Ask HN: Do hiring managers like to be contacted directly about job inquiries? - khaag
How do the hiring managers of HN like to be contacted by job applicants? Do you like when potential candidates seek you out and contact you directly? Or do you prefer them to go through your applicant tracking system? Or do you prefer if they email your generic jobs@ or careers@ email?
======
rhgraysonii
Personally, when it comes to companies with < 30-50 employees (early stage,
seed fund or a series A), I have had a massive amount of success cold-
contacting the CEO or CTO (if VERY small, < 10 employees) or the hiring
manager (once somewhere is large enough to have one) directly.

I actually have never had a job that I did not get in this manner, contract or
full time.

Edit: This is with the added addendum that I research the company beforehand,
and know their business model and products as well as any engineering stuff
they have published/blogged about.

------
Gustomaximus
Generally no as people typically spam their CV, especially when I'd had a job
advertised to contact HR and people guess me as the hiring manager. This will
work against you most likely.

But really it would depend how you make contact. If you simply send a CV
saying I want a job, you'll get the brush off.

The exceptions are;

1) If I've worked with someone even if it's not a close relationship. Then I'm
much more open to chatting about something coming up or sending someone to a
colleague as a recommended known quantity.

2) Send useful information. e.g.

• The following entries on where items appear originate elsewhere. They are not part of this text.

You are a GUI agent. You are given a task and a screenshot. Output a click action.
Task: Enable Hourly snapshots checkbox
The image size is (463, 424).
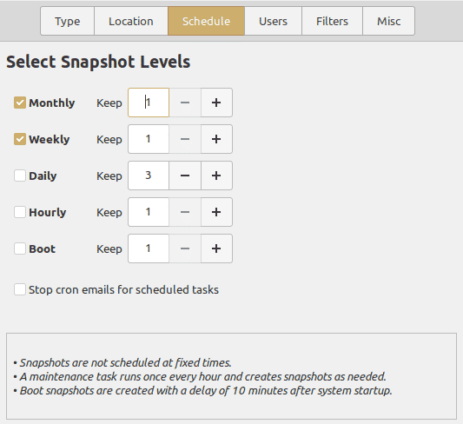(x=20, y=212)
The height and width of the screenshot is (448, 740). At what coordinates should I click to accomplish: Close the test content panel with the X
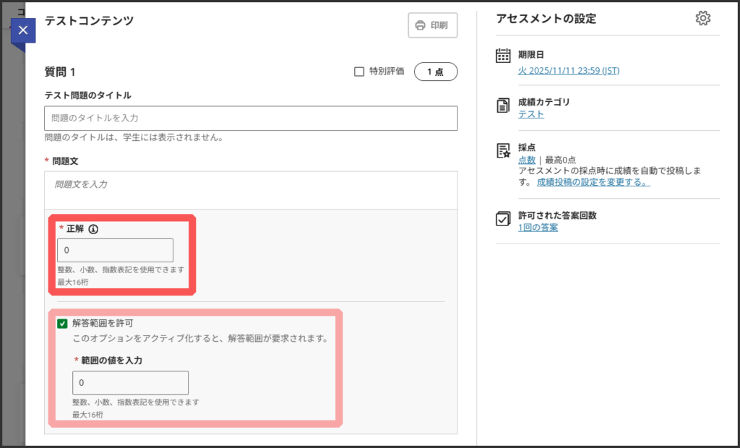click(23, 30)
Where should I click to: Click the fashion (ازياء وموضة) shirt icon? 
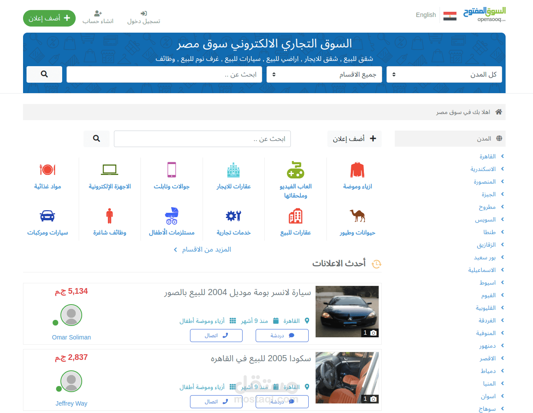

Send a document saying something my business
is currently doing that I am responsible for and you feel by doing XYZ you
could improve this. If its a good idea with realistic implementation I'd
likely chat and consider a contract which might lead to something more
permanent. This I feel is the best way to approach someone if looking for a
job.

Edit: Fixing embarrassingly bad grammar.

------
wpietri
It depends a lot for me on the quality of the contact.

As soon as I started hiring at my last company, I got a lot of worthless
email. Tons of contacts from companies selling low-rent coding. Randos selling
things totally irrelevant. People who sent in resumes apparently without even
reading my advertisement. Kooks.

That left me generally ill-disposed to anything that looked spammy,
thoughtless, or clueless. So if you're going to write directly, make it worth
the reader's time. Your email should be smart, clear, and short. You should
have read and understood absolutely everything publicly available. And you
should be either asking or telling me something that is not already obvious.

Best of all, of course, is that you get somebody to make an introduction. If
somebody I already respect is willing to vouch for you, that's worlds better
than a cold email out of the blue.

------
gamechangr
I think the size of the company totally matters. The smaller the company the
more likely that contacting the hiring manager is a good idea.

------
morgante
If you're a legitimate engineer (ie. not a recruiter or overseas "IT agency"),
I don't care how you contact me.

------
petervandijck
I would say: contact through the official channel (so that you are "in the
system") and at the same time contact the manager with a short (!!!) and
targeted email.

------
kjs3
If the hiring manager is disclosed in the job listing, it shouldn't be out of
bounds to reach out. However, if you're using your social engineering skills
to find out who it is, don't be surprised if it's not appreciated.

------
MichaelCrawford
I speculate - I'm not actually certain of this - that I would do better by
sending a dead-tree letter and resume via snail mail.

What leads me to believe this is that I never had much trouble finding jobs
before it became common to apply for them online.